Anal fissure is a little crack (tear, wound, ulcer) inside the anal canal, on the lower, skin covered half. Most of the time there is only one fissure but it can be two and rarely more. Fissures might be accompanied by a sentinel skin tag (sentinel pile) at the outside end of the tear, in the anal opening, as well as by an anal polyp (officially hypertrophied Morgagni papilla) at the inner end of the tear in the middle of the anal canal. The longer the anal fissure exists the more likely it has a sentinel tag and an anal polyp with it, and the bigger these accompanying growths are.

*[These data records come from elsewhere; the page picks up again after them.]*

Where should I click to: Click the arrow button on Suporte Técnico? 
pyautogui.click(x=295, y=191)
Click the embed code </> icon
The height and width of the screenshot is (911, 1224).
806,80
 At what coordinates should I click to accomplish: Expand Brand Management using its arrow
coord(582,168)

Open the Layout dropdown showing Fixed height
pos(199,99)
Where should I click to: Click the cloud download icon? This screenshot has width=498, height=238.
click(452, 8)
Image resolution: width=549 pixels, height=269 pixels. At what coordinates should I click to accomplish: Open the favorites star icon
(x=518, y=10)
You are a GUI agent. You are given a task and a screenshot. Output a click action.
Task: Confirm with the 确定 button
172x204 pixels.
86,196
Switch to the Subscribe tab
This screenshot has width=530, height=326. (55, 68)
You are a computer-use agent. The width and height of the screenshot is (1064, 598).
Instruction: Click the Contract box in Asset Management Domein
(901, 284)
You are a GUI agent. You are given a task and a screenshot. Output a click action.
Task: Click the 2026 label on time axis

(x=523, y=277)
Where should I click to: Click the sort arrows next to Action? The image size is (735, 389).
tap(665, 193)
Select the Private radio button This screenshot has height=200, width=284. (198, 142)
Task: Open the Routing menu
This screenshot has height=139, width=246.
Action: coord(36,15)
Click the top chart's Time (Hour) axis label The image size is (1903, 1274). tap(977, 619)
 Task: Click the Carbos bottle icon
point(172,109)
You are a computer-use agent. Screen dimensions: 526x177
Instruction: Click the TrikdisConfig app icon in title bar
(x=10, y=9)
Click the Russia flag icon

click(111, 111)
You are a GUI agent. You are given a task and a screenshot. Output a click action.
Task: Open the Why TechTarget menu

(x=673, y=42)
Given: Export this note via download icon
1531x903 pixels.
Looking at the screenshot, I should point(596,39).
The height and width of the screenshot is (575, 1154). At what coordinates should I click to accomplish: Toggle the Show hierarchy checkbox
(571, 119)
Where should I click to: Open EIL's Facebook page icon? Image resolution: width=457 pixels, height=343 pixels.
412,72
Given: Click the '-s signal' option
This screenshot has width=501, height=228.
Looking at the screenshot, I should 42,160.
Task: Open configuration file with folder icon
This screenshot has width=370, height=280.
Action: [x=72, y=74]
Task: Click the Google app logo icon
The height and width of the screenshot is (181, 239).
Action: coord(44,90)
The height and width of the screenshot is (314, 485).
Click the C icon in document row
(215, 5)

Anal fissure often starts with constipation, a large hard stool makes a crack. It would normally heal in a few days, but in case the pain or a coincidental increased stress level keeps the anal muscles tight, the fissure does not get enough blood supply to heal, and becomes chronic. The treatment for anal fissures is primarily conservative. It is successful in most cases. Rarely surgery is needed, which aims to relax the anal muscles, still as conservatively as possible.

What signs and symptoms one has with this problem?

Pain and bleeding are the leading signs. Anal fissure is one of the most painful anal condition. The pain might only be felt during toilet use, but most of the time also after toilet for 20 minutes to a few hours. Some patients have all day pain, after the morning toilet. Bleeding is normally minor, fresh red, only noticed on the toilet paper. Some people though has no pain or no bleeding, just noticed a small lump. Many patients believe they have haemorrhoids, and some even has been told he does and treated for that.